**What is expected:** Please filter the entries for the word "comment" and copy every line that has it.

**Material provided:**

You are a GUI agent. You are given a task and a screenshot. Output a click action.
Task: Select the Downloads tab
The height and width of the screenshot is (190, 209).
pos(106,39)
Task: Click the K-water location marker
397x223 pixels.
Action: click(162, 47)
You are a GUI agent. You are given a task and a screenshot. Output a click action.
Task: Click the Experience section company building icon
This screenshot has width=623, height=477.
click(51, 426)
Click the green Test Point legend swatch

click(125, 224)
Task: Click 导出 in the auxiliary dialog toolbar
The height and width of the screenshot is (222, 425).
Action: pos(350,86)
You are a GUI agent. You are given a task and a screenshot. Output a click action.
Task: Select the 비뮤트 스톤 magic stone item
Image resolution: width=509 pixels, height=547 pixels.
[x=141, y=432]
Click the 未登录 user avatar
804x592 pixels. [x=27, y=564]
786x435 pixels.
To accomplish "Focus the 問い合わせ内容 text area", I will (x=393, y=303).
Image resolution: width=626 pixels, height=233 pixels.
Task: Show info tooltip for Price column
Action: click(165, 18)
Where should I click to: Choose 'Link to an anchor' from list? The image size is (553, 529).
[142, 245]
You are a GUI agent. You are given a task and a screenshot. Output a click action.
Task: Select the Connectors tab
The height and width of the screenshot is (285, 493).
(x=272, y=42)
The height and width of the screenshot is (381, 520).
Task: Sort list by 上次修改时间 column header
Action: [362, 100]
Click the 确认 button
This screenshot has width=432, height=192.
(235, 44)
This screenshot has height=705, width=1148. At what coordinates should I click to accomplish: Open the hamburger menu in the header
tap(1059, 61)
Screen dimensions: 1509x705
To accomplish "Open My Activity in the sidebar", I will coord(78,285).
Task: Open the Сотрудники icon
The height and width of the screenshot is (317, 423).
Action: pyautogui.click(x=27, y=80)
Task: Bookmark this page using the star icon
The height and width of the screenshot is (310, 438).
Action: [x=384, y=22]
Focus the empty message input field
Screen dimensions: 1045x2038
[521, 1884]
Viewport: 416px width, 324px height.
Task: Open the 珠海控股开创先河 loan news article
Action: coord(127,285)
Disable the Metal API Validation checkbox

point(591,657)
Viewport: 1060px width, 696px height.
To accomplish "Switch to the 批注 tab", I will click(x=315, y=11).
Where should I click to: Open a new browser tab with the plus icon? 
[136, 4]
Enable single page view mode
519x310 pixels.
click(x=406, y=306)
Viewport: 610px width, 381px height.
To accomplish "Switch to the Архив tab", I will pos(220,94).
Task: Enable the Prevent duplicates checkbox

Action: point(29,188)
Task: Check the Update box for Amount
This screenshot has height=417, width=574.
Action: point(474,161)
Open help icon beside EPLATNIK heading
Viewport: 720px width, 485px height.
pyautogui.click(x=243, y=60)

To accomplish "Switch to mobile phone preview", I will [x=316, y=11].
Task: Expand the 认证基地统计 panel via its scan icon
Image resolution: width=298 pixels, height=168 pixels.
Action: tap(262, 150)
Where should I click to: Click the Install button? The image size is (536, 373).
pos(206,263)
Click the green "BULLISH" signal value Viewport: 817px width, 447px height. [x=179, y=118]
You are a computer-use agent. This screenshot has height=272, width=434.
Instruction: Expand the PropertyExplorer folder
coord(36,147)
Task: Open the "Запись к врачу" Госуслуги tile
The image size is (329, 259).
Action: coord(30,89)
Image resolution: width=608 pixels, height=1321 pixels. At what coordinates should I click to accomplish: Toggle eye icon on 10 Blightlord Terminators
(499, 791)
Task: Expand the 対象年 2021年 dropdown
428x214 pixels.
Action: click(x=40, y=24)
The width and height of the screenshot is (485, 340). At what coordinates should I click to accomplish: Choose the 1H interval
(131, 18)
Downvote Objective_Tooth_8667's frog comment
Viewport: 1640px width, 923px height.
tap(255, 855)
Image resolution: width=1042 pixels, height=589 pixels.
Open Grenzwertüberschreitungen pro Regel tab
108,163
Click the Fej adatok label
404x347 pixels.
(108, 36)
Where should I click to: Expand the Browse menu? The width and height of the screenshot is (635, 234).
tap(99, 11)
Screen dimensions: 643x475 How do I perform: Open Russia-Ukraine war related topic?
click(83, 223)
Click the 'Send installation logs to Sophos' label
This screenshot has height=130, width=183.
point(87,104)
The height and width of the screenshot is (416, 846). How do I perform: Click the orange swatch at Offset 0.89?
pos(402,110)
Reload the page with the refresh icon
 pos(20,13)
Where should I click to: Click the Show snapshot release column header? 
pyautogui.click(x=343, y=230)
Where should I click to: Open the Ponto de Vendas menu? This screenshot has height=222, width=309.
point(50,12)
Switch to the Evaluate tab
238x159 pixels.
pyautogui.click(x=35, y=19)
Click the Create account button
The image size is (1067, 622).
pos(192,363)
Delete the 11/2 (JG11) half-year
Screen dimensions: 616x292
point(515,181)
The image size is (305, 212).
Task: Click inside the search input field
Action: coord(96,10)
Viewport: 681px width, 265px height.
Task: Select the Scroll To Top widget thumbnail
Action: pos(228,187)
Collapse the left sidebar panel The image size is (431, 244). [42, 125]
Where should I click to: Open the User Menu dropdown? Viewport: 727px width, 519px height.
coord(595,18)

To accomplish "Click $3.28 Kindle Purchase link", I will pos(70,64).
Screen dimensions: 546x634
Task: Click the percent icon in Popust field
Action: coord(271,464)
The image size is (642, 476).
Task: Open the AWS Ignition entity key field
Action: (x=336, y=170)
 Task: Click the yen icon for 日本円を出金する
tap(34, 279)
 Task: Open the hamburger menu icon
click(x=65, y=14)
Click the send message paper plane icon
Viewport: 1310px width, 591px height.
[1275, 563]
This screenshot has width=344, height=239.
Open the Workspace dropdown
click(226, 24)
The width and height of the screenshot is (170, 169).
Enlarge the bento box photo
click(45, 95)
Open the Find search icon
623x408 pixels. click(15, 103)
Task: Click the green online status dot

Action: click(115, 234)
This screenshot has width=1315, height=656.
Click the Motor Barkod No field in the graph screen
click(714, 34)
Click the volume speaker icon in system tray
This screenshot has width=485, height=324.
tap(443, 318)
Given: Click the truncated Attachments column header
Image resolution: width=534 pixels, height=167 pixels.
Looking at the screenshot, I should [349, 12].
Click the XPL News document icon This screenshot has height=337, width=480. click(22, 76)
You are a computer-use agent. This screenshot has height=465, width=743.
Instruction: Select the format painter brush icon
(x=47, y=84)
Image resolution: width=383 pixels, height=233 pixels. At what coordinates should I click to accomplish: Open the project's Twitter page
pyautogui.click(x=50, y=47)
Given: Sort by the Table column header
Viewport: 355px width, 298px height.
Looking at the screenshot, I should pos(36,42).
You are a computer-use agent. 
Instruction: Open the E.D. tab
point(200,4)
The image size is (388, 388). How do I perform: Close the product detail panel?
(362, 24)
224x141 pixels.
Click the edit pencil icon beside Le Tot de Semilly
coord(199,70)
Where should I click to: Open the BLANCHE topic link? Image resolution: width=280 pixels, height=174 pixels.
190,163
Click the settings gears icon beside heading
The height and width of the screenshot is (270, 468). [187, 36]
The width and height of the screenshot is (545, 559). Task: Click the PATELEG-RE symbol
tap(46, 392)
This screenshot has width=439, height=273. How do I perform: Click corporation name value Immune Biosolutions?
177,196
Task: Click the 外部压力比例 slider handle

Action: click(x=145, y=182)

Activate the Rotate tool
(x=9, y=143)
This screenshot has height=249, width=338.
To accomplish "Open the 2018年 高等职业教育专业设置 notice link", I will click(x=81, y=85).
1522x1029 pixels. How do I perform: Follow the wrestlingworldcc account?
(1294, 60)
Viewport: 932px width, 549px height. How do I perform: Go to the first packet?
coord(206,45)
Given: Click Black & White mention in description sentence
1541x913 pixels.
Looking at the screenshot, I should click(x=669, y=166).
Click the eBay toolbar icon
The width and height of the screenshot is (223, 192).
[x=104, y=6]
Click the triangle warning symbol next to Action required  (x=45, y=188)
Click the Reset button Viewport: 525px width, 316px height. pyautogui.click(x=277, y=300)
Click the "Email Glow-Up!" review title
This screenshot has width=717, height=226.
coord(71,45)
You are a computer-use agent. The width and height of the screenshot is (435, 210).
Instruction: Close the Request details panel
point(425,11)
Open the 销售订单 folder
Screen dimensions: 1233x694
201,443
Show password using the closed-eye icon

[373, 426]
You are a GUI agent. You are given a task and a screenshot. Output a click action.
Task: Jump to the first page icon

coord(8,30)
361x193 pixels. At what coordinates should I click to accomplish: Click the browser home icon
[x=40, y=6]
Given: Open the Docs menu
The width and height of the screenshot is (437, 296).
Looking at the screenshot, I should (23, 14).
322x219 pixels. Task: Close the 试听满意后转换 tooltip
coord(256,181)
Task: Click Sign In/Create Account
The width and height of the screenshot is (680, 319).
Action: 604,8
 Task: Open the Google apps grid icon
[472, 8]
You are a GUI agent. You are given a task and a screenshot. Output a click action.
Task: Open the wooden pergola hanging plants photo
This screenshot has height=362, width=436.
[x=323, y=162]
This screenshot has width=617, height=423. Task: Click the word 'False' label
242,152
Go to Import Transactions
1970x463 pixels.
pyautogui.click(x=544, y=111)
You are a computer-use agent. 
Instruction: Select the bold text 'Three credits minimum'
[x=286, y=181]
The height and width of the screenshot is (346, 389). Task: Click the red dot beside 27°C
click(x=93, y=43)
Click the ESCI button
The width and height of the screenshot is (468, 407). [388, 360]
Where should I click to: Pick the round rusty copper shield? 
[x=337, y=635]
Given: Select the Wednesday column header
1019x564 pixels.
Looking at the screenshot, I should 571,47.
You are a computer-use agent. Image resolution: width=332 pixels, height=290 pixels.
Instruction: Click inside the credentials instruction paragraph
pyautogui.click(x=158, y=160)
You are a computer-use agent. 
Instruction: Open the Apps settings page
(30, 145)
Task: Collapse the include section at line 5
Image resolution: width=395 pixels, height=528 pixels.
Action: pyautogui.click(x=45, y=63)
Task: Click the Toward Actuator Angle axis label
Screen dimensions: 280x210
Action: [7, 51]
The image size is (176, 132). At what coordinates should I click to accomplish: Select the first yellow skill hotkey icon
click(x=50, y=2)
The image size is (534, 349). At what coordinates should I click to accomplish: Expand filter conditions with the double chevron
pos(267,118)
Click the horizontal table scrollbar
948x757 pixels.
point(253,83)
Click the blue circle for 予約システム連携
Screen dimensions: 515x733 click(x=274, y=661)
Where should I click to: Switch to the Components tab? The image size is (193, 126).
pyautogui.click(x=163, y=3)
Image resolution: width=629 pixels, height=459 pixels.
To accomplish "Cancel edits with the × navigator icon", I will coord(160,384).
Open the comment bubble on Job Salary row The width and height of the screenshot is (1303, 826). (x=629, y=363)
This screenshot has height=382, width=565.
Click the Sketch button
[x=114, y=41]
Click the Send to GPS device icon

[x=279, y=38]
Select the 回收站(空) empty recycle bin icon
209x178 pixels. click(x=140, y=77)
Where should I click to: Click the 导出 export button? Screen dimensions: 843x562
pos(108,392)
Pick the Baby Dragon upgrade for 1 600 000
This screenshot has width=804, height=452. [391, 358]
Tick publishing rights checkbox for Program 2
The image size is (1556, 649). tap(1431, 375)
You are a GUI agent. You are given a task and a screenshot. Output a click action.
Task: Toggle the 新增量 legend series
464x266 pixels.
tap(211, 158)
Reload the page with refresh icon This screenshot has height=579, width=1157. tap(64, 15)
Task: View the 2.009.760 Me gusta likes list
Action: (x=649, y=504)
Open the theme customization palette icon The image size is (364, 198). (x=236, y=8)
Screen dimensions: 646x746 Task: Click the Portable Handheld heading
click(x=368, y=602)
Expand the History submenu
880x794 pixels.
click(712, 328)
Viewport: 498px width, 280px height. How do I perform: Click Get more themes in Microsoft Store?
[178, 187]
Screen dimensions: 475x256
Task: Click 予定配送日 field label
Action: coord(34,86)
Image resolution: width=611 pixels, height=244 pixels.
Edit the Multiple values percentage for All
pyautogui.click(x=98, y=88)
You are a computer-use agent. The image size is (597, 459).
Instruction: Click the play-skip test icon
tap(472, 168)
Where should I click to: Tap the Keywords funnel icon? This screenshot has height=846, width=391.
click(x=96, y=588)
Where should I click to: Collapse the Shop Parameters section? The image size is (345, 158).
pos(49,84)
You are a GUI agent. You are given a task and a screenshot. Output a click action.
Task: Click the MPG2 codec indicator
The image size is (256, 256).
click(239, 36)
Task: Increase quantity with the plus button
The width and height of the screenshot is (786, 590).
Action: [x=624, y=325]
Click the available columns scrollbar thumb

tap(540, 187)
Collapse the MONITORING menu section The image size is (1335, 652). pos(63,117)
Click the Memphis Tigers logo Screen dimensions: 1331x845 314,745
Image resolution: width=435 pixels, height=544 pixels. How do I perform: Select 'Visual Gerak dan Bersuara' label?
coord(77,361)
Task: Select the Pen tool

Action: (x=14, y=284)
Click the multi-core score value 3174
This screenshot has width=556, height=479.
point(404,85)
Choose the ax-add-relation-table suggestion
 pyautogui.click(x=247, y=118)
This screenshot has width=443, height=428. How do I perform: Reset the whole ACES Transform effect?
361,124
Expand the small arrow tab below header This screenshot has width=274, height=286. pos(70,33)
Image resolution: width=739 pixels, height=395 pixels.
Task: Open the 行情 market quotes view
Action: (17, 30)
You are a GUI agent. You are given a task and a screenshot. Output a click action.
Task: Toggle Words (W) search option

**Answer space:**
Downvote Objective_Tooth_8667's frog comment
Open the comment bubble on Job Salary row The width and height of the screenshot is (1303, 826). (x=629, y=363)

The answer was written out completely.